En vérité, vous pensez d'une façon bien singulière. Je vous écris la lettre du monde la plus tendre, je vous fais de ma faiblesse l'aveu le plus sincère que vous puissiez souhaiter, et vous n'êtes pas content! Vous êtes au désespoir de ce que je ris sans cesse; que vous êtes bon de vous en fâcher! Ne faut-il pas en amour commencer par quelque chose? Je finirai peut-être avec vous moins gaiement que je ne voudrais. Que savez-vous si je n'ai pas besoin de cet enjouement, que vous me reprochez, pour vous cacher la moitié de votre bonheur, et pour me dérober la confusion de vous dire que je vous aime?

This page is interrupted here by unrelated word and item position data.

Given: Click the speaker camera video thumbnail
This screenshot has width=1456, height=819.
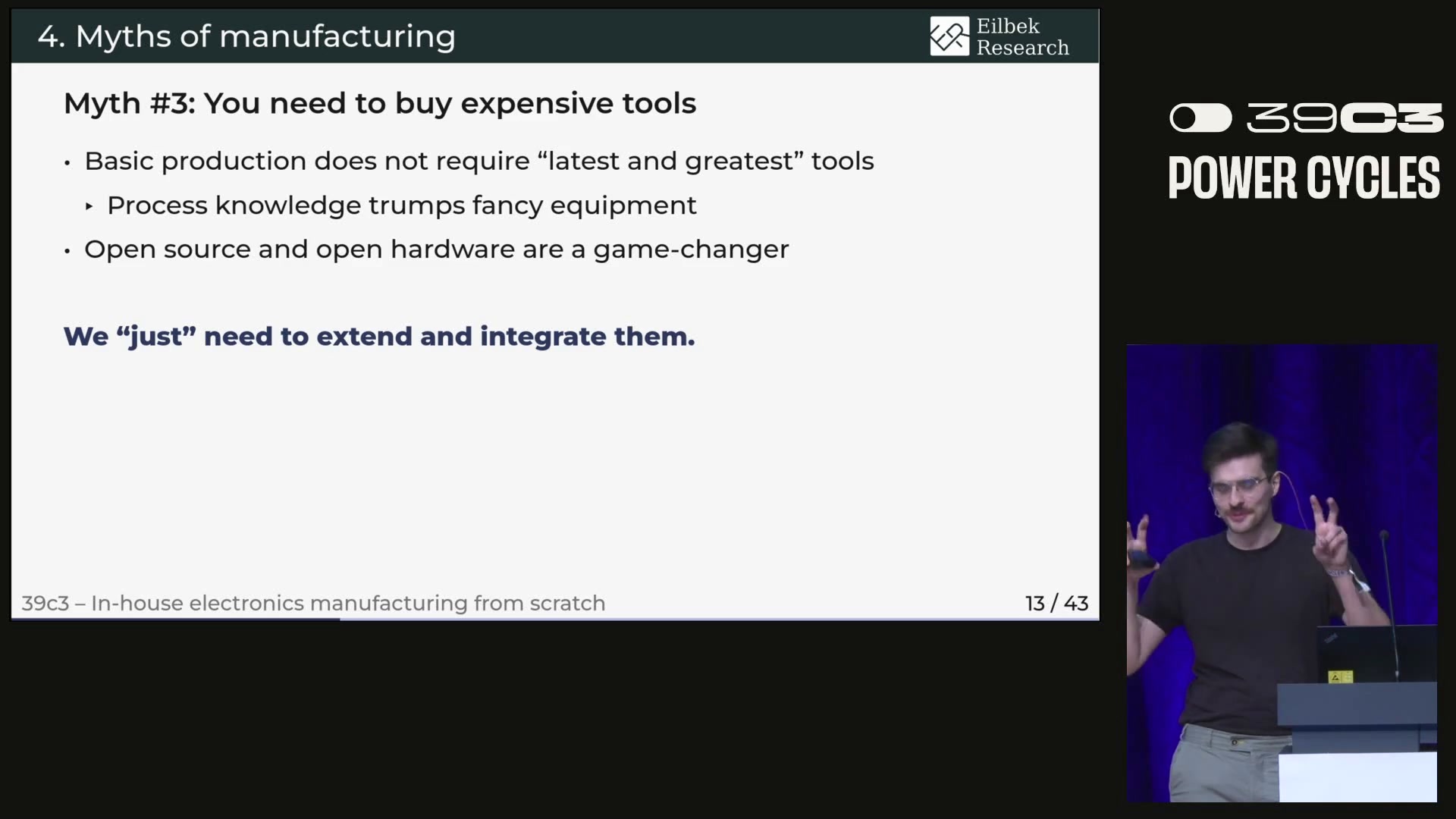Looking at the screenshot, I should [x=1281, y=573].
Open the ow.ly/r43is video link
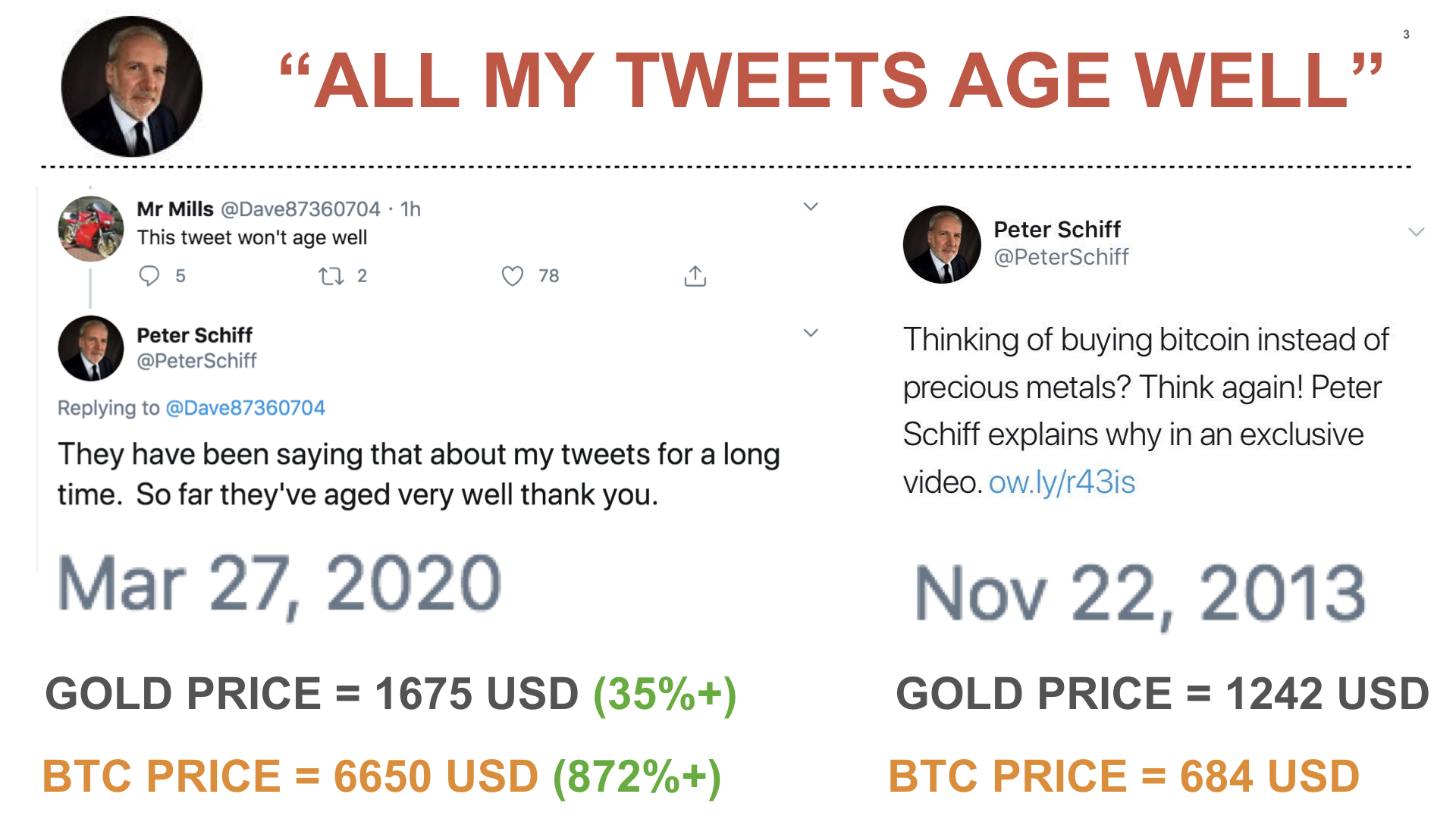Image resolution: width=1456 pixels, height=819 pixels. click(1062, 482)
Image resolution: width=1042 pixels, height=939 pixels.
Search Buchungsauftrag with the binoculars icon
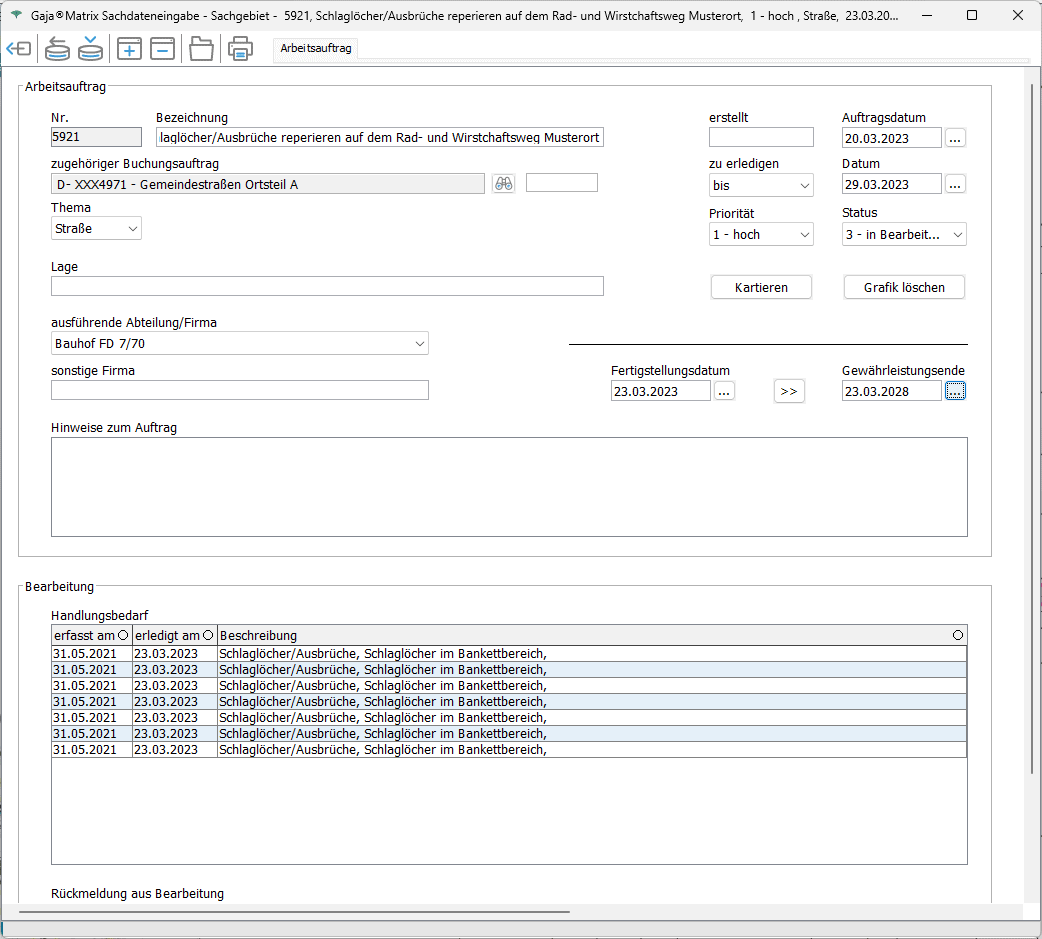coord(504,183)
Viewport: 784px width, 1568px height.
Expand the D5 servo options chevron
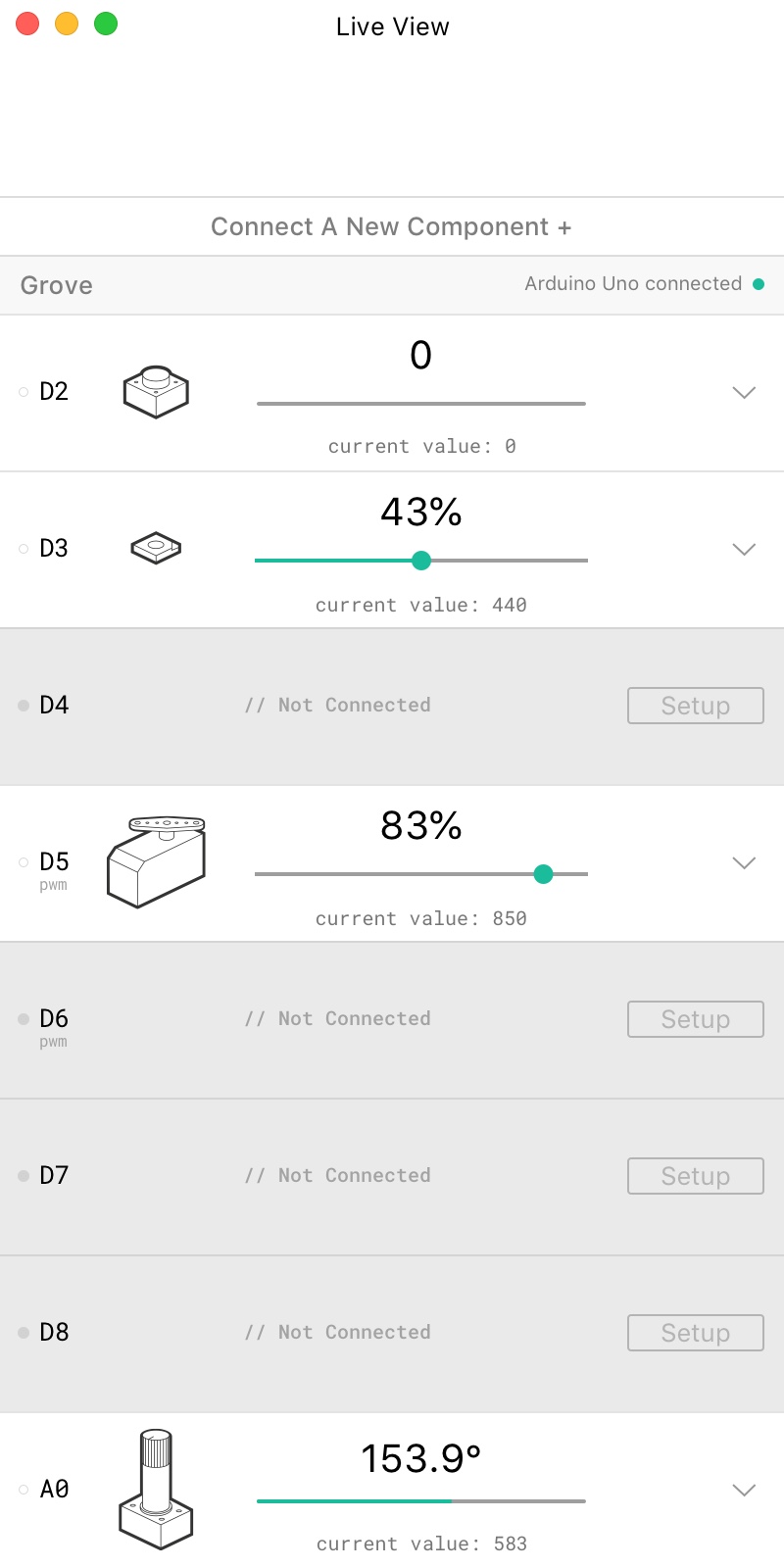[x=744, y=863]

Vous allez prendre cela pour de nouvelles railleries; mais quand je mentirais, ne vous est-il pas plus doux d'entendre des mensonges gracieux, que des vérités brusques? Vous êtes d'un caractère difficile; quand je vous dis que je ne vous aime pas, vous vous fâchez; lorsque je vous assure que vous m'avez rendue sensible, vous n'en croyez rien; quel tempérament prendre? Enseignez-le moi, je vous promets de m'en servir.
Je n'approuve pas non plus le dégoût qui vous a pris pour la vie. Si nous étions dans le temps où les amants se tuaient pour se faire regretter de leurs inhumaines, je craindrais pour vos jours; mais vous êtes homme de bon sens, et vous savez aussi bien que moi, que la plus
sotte preuve d'amour qu'on puisse donner, est de se tuer. Vous me direz qu'il ne tint pas à Céladon de se noyer; mais en conscience, l'avez-vous pris pour modèle?
Je suis charmée au reste de ce qu'on m'a dit de vous: on m'a assuré que toutes les permissions que je vous ai données, vous ont presque rendu la santé. Pourquoi avez-vous la malice de ne m'en rien dire! Ne vous ai-je pas assez plaint? ou croyez-vous que la nouvelle de votre rétablissement me fût si indifférente? Ah Comte! Que vous me connaissez peu! Si vous saviez combien je m'ennuie, combien je vous souhaite, enfin combien j'ai formé de vœux pour vous, vous m'en aimeriez mille fois davantage. Je ne savais pas qu'un amant amusât tant. Je suis si désœuvrée depuis que je ne vous entends plus dire, je vous adore, j'ai tant de distractions: je suis si changée que, si vous me voyiez, je vous ferais autant de pitié que vous m'en avez inspiré. Il me semble que je ne devrais pas vous dire toutes ces folies; mais l'envie que j'ai que vous vous portiez bien, m'en ferait hasarder davantage.